Integrated Web Design: Seven Deadly Markup Sins

Date: Jul 9, 2004

Return to the article

HTML or XHTML? If you're in Web design and development, you're using something to mark up your pages. And, if you've been in the industry awhile, no doubt you've learned some standards-based techniques. But despite all our growth and knowledge, some nagging problems remain. Molly Holzschlag helps you hone in on the most common markup mistakes and shows you how to repair them with ease.

Despite all the attention on Web standards in the past few years, there are ongoing problems with document conformance when it comes to HTML and XHTML.

I was recently involved as a judge at the HOW design contest, and have served as a judge for the Webby Awards—which recently announced their winners for 2004. Although both contests place emphasis on quality design and content, there's little attention paid to standards. I'm sure that readers can just picture me viewing source and validating sites because hey, that's what I do. Alas, the results were very distressing. Out of several hundred sites—many of them extremely prominent, well-known web sites—only a mere handful conformed to HTML or XHTML specifications.

What's encouraging about many of the sites is that some attempts by designers and developers to adhere to standards are obvious. What's discouraging about the sites are the kinds of errors showing up. Many of these errors are incredibly easy to repair! Of course, some sites are relying on problem Content Management Systems and others are being served markup via their ad server provider. In those cases, errors are introduced that are beyond the developer's immediate control.

No matter the cause, all developers would do well to take a look at the top seven mistakes I found within these sites. By looking at what we're doing wrong and how to do it right, we can quickly address poor markup practices and create more compliant documents.

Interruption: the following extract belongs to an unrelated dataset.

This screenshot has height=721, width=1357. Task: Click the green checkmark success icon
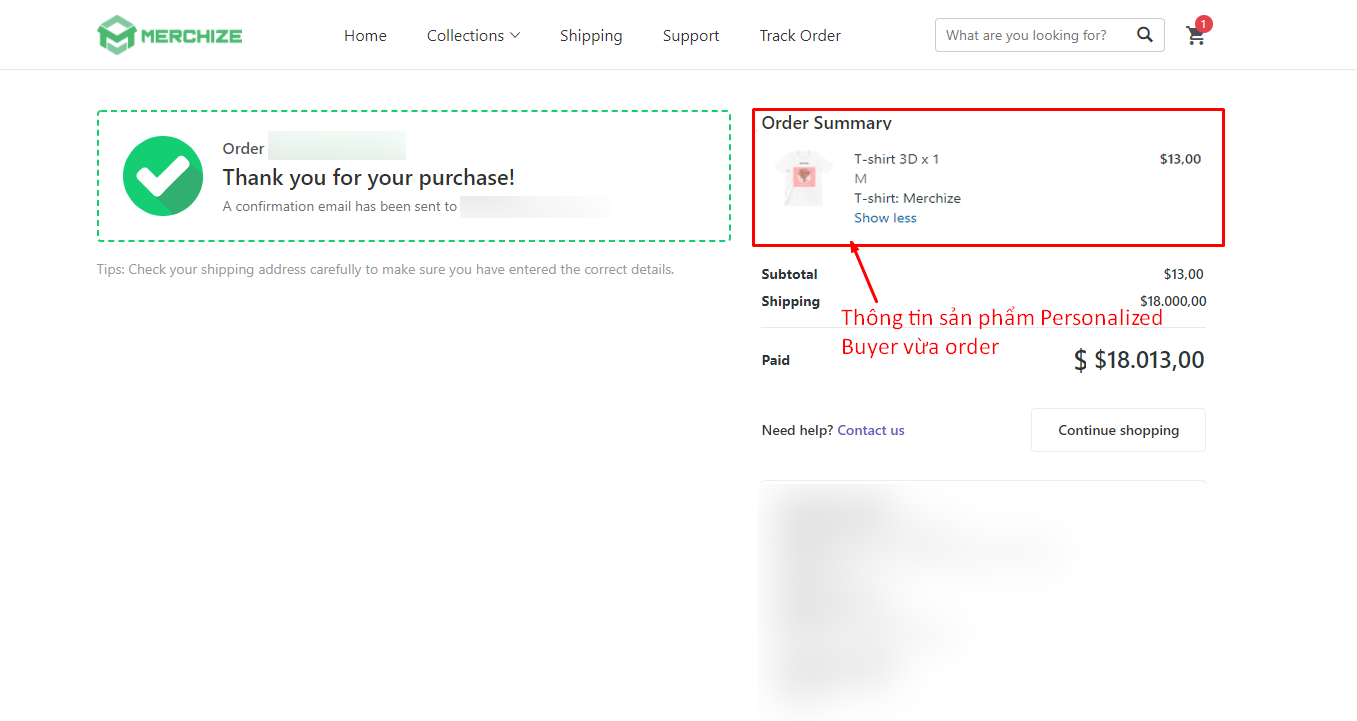163,176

1. Document Encoding Problems

Although document encoding does not influence a document's validity per se, it does influence the capability of that document to be validated and properly displayed. Unfortunately, it seems that many designers and developers are unaware of the need for encoding.

Document encoding describes the character set that is being used. Documents in English, for example, have long been identified with the character encoding iso-8859-1, which is the Latin character set. In recent years, we've been able to tap into UTF-8, a more universal character encoding standard.

In an ideal world, all encoding is done on the server. In this scenario, the server administrator sets the proper encoding via the HTTP headers. This can be done with any kind of web server—check with your systems administrator and find out whether encoding is set. If so, you're good to go and do not need to add any additional information about encoding.

However, if your server does not have encoding set, there are two alternative means of adding encoding information. You can add the encoding via a meta element, as follows:

<meta http-equiv="Content-Type" content="text/html; charset=iso-8859-1" />

If you're using XHTML and want to include the XML declaration, you can include your encoding there, as well:

<?xml version="1.0" encoding="UTF-8" ?>

Of course, there are problems related to using this declaration (also referred to as the XML prolog). If IE 6.0 encounters it, it won't flip the DOCTYPE switch. (If you're not familiar with DOCTYPE switching, read on.) Other problems with the prolog include rendering issues on many older browsers that simply do not recognize the XML syntax or attempt to render the document as an XML tree rather than the document itself.

Another problem that's showing up a lot now that the W3C has upgraded its markup validator is document encoding mismatches. This problem comes from instances where the encoding is, as recommended, set on the server, but the document author includes a conflicting character set.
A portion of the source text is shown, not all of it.